Allow the sweetened cider to cool until it is under 100° F. If it’s above that temp. it will kill the yeast. Target temp. I’ve found works best to get a really good fermentation going is around 90°. Once the temp. is right add the yeast (called pitching). Stir stir stir, omg stir. Not necessarily to mix it because the yeast can find it’s food just fine, but at this stage we want plenty of oxygen in the mix to make the yeast happy.
Cover the top of your primary fermenter (as shows above or when using a bucket a nice big towel will work). Stir your “mash” daily to introduce more oxygen. Do this for about a week. After that week cover primary fermenter with its lid with bung and airlock.
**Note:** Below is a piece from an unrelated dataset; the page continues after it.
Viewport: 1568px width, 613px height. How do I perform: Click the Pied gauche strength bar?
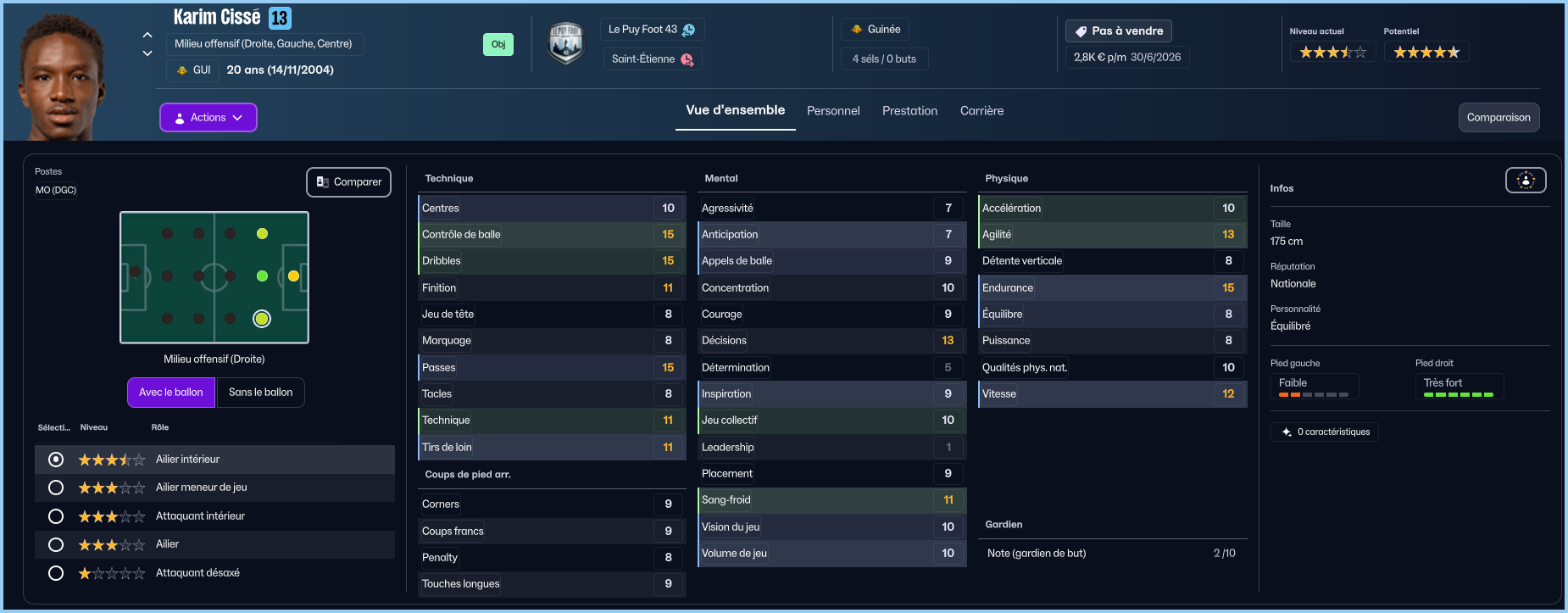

Let it ferment for about another week or longer if the airlock is still bubbling.
Once primary fermentation is done, either siphon or pour (I usually just pour) your wine (wash/mash) into the secondary fermenter. When I pour I place a colander with cheese cloth in it to catch the large chuncks of fruit or in this case raisins, and dead yeast. I’ll stop pouring once it gets down to the bottom with all the sludgy stuff in it. If some of that gets in don’t worry, it will settle.
Let it remain still and air tight for as long as it takes. It may be another couple of weeks until fermentation has stopped. It may take a couple more months. You will know it’s done if you can no longer see any movement in your brew, the little line of bubbles on the top is gone, and the cap (fruit, raisins etc.) has settled to the bottom.
Go ahead and rack it again. This is the process of separating the wine from it’s sediment. Wait another month or so, more if needed if the sediment hasn’t all settled, then rack it again. I don’t use any fining agents or chemicals so mine may take a bit longer to finish than others. For my jack I will wait to concentrate it until I can see my hand through the back of the fermenter.
Once clear enough for your tastes, freeze concentrate it. I pour a gallon at a time into an empty gallon water jug, then place it (them) in my freezer and allow it to freeze as solid as possible. When frozen, uncap it, turn it over and allow the unfrozen jack to drain into another vessel. I use a half gallon wide mouth mason jar. Once the gallon only has ice in it (it will have very little color left in the ice) you are done. Bottle it up, let it sit for as long as possible because the flavor improves with age. OR you can try to freeze it again to increase the alcohol content. I don’t find this improves the taste and really makes it too strong.